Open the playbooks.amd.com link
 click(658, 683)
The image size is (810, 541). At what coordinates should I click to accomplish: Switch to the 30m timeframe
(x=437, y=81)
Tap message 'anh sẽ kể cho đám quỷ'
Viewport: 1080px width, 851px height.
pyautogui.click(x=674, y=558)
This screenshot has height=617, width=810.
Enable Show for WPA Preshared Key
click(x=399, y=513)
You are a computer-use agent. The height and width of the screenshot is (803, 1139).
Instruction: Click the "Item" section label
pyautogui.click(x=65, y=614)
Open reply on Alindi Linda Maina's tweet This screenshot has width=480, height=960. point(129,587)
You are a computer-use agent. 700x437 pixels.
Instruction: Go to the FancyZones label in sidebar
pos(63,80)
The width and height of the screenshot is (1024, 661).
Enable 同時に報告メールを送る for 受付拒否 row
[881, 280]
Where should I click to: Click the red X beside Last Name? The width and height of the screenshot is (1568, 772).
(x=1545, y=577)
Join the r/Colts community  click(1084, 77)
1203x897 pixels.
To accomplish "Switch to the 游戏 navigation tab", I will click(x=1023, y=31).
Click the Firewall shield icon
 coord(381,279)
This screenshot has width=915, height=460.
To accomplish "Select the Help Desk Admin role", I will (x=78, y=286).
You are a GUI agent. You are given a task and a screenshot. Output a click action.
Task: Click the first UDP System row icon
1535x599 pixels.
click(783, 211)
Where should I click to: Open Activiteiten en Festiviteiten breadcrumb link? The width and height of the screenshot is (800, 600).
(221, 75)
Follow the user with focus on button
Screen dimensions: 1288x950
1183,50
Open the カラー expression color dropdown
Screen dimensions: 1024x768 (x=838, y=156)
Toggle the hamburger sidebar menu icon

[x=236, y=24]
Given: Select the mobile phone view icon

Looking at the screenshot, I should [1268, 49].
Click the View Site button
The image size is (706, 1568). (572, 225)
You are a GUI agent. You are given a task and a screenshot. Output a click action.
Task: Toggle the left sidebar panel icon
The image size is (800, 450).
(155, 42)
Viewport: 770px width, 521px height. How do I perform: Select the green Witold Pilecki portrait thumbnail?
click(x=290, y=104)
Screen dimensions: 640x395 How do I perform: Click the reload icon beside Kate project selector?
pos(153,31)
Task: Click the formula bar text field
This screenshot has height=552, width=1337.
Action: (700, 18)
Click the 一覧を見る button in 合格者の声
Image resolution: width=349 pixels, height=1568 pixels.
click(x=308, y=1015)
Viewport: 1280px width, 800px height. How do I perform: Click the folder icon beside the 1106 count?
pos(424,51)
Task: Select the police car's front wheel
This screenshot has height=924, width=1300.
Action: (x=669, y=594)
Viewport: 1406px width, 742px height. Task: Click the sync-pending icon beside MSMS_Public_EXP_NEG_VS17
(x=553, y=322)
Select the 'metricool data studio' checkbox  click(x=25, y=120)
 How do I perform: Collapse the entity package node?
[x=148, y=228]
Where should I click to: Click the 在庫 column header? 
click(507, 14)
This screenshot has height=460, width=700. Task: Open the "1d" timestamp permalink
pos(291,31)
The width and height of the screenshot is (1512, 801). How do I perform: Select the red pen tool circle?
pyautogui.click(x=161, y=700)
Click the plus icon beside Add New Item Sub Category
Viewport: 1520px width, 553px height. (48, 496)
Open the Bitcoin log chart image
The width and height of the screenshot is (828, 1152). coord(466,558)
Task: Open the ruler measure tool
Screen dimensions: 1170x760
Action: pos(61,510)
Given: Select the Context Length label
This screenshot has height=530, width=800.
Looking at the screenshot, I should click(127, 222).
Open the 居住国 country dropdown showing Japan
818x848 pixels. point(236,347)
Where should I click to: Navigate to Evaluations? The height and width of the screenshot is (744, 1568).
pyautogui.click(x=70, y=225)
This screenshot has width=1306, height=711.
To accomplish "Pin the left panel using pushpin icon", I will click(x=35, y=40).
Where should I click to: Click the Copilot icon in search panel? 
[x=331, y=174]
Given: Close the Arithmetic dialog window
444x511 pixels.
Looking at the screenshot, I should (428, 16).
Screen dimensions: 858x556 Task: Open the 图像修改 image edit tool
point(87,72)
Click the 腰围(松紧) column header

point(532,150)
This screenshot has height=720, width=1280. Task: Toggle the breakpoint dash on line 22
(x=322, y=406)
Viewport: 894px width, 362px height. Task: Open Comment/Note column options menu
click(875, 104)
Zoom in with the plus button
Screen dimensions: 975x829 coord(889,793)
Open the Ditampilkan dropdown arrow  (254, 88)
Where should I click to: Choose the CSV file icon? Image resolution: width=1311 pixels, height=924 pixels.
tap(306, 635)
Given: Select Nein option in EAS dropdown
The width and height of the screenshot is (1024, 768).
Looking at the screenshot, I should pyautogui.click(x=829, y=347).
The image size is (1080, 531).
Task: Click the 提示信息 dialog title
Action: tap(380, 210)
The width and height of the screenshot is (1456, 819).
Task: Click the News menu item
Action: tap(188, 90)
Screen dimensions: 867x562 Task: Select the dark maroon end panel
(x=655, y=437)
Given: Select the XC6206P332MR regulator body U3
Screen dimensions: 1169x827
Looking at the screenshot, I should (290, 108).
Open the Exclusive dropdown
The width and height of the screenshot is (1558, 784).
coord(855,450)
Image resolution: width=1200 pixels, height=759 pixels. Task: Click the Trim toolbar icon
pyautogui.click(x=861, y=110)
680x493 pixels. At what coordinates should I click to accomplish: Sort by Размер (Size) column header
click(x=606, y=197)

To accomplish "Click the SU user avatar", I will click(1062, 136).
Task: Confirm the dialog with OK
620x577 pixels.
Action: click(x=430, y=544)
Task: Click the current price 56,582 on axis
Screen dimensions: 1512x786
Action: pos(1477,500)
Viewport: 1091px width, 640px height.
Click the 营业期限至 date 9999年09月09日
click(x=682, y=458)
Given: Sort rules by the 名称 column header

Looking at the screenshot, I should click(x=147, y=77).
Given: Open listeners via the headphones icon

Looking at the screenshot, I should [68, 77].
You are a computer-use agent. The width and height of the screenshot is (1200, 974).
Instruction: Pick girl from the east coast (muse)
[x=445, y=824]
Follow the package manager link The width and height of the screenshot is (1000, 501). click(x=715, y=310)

......

Once you reach the line that contains "Screen dimensions: 1169x827", print it and every line after it exactly as written, stopping at the last line of the records and adding nothing.

The completed task
Screen dimensions: 1169x827
Looking at the screenshot, I should (290, 108).
Open the Exclusive dropdown
The width and height of the screenshot is (1558, 784).
coord(855,450)
Image resolution: width=1200 pixels, height=759 pixels. Task: Click the Trim toolbar icon
pyautogui.click(x=861, y=110)
680x493 pixels. At what coordinates should I click to accomplish: Sort by Размер (Size) column header
click(x=606, y=197)

To accomplish "Click the SU user avatar", I will click(1062, 136).
Task: Confirm the dialog with OK
620x577 pixels.
Action: click(x=430, y=544)
Task: Click the current price 56,582 on axis
Screen dimensions: 1512x786
Action: pos(1477,500)
Viewport: 1091px width, 640px height.
Click the 营业期限至 date 9999年09月09日
click(x=682, y=458)
Given: Sort rules by the 名称 column header

Looking at the screenshot, I should click(x=147, y=77).
Given: Open listeners via the headphones icon

Looking at the screenshot, I should [68, 77].
You are a computer-use agent. The width and height of the screenshot is (1200, 974).
Instruction: Pick girl from the east coast (muse)
[x=445, y=824]
Follow the package manager link The width and height of the screenshot is (1000, 501). click(x=715, y=310)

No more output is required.